— Start Page —

Nicola here. Today I’m looking at roses, literally out of my study window and also as a historical symbol. It’s that time of the year in the UK when the rose is in full bloom. It’s a sign of summer and the sight of roses growing around a cottage door (or window) is one of the quintessential images of an English country village.
The rose is also a symbol of a lot of other things: A red rose is for romance, of course, whilst innocence or purity is symbolized by the white rose, friendship with yellow roses and passion with orange. I’m currently writing a book set in the 15th century during the period known now as “The Wars of the Roses” although this term wasn’t coined until the 19th century. The red and white roses were of course said to be the rival emblems of the aristocratic houses of York and Lancaster. In Shakespeare's play Henry VI rival nobles plucked them from bushes in the Temple Gardens, as depicted in this painting by Henry Payne. The different roses are the perfect embodiment of the antagonism each side had for the other, with the thorns and the red for the blood spilled in the conflict.
The rose is an ancient plant. Fossil evidence suggests they could be 35 million years old, and there are now 30 thousand different varieties. Before they were cultivated for commercial use, the wild rose was used for the production of rose oil and rosewater but the growth of roses commercially goes back to at least the Roman period when they were used to fill fountains and swimming baths and rose petal carpets were used to sit on at banquets. A sign of decadence and luxury, they were identified with the goddess of love.
In the Middle Ages the rose was the symbol of the Virgin Mary and in medieval art she is often depicted in a rose garden, a representation of the garden of Eden. Rose windows in cathedrals were an architectural way of displaying this religious iconography along with stone carvings of roses. In courtly love the rose came to represent the beloved, a symbol of earthly love and beauty. Elizabeth I rather cleverly married these two ideas together by taking the flower as her emblem to denote both her chastity and the idea of her being worthy of men's devotion.

— End Page —
— Start Supplied data —

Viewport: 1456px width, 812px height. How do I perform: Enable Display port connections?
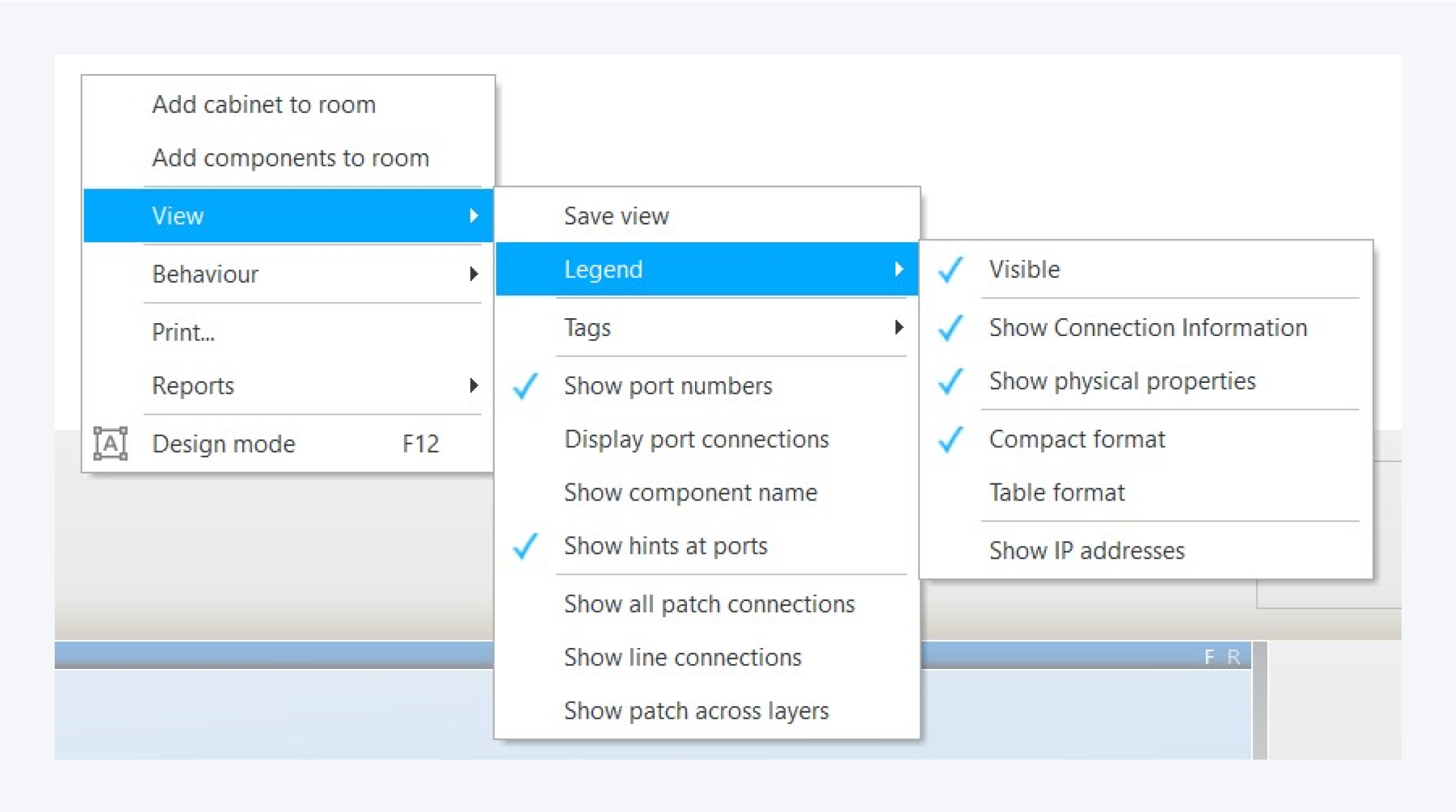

— End Supplied data —

What is needed
In the piece on roses, who painted the scene of rival nobles plucking roses in the Temple Gardens?

The answer
Henry Payne